PROBLEM TO SOLVE: Each record is to be printed again exactly, though not its pictures.

**** SOURCE MATERIAL ****

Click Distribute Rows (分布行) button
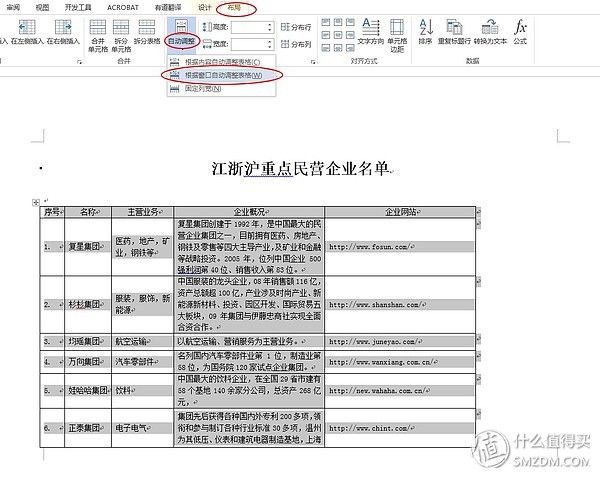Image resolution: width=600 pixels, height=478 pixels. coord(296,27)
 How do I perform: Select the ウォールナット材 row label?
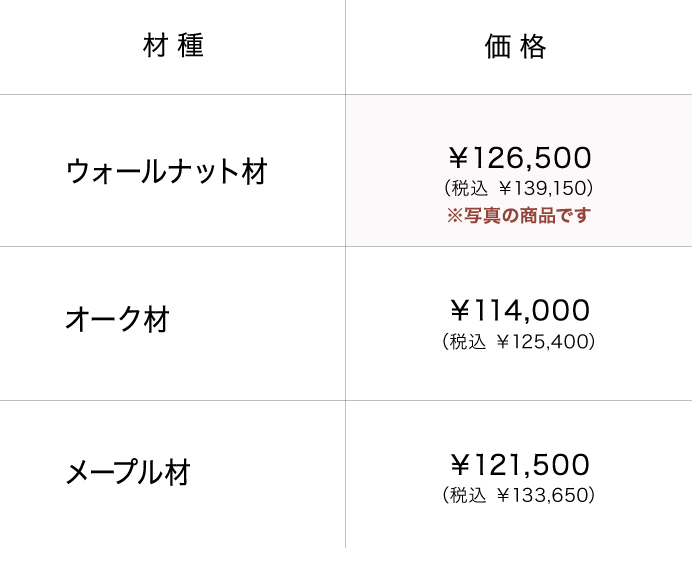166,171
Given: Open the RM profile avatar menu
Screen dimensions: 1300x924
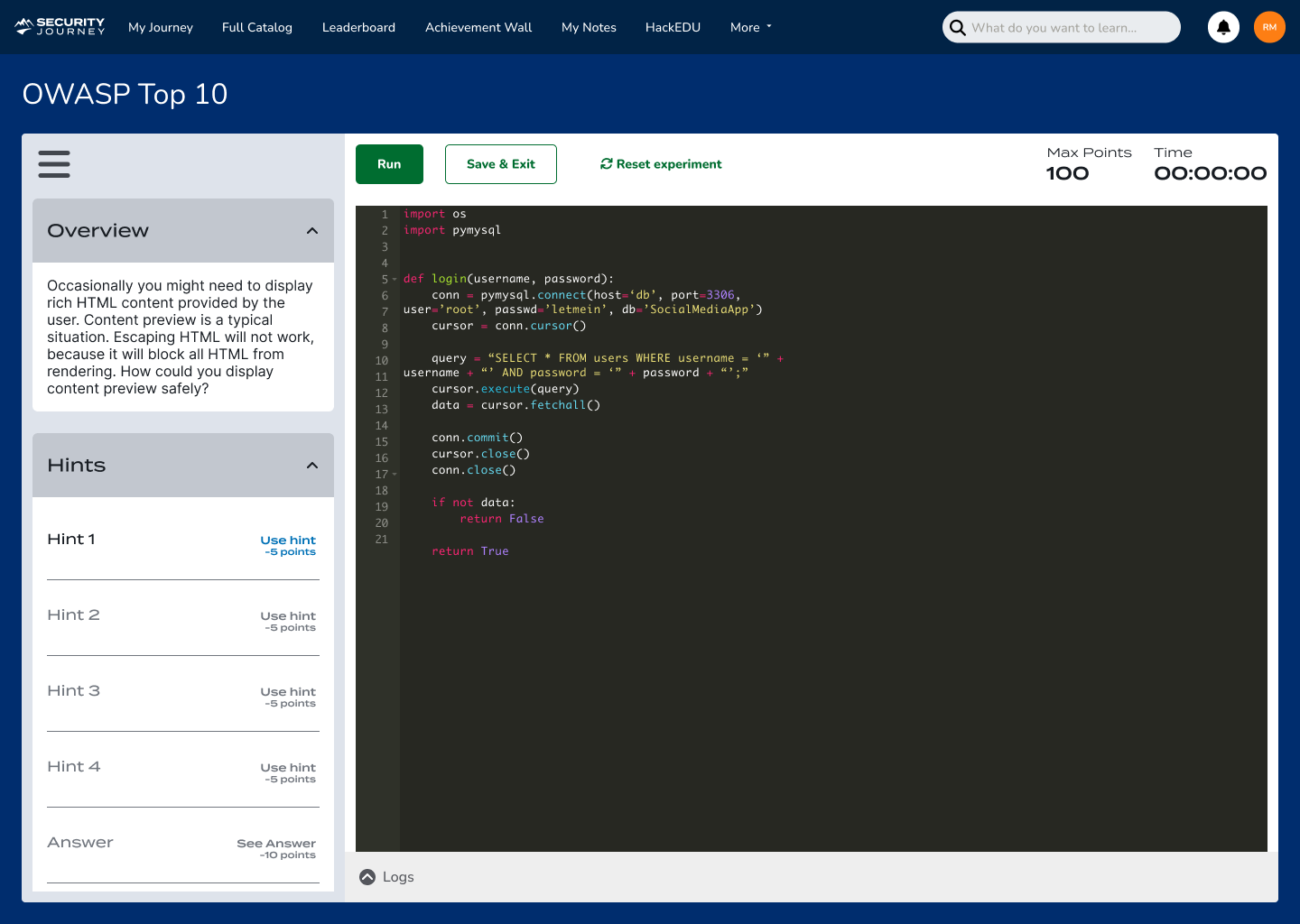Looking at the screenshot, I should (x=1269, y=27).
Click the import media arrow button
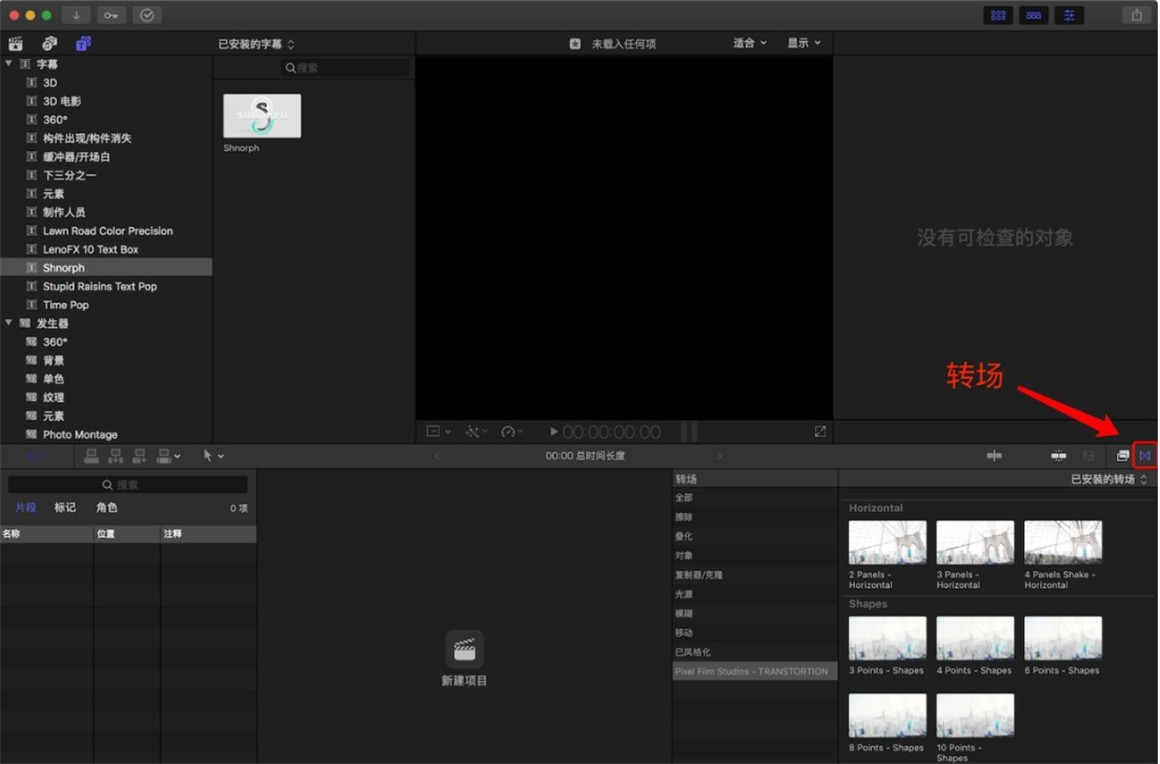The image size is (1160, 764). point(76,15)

****

TASK OUTPUT:
Click Distribute Rows (分布行) button
Image resolution: width=600 pixels, height=478 pixels. coord(296,27)
 How do I perform: Select the ウォールナット材 row label?
166,171
Given: Open the RM profile avatar menu
Screen dimensions: 1300x924
Looking at the screenshot, I should (x=1269, y=27).
Click the import media arrow button
The image size is (1160, 764). point(76,15)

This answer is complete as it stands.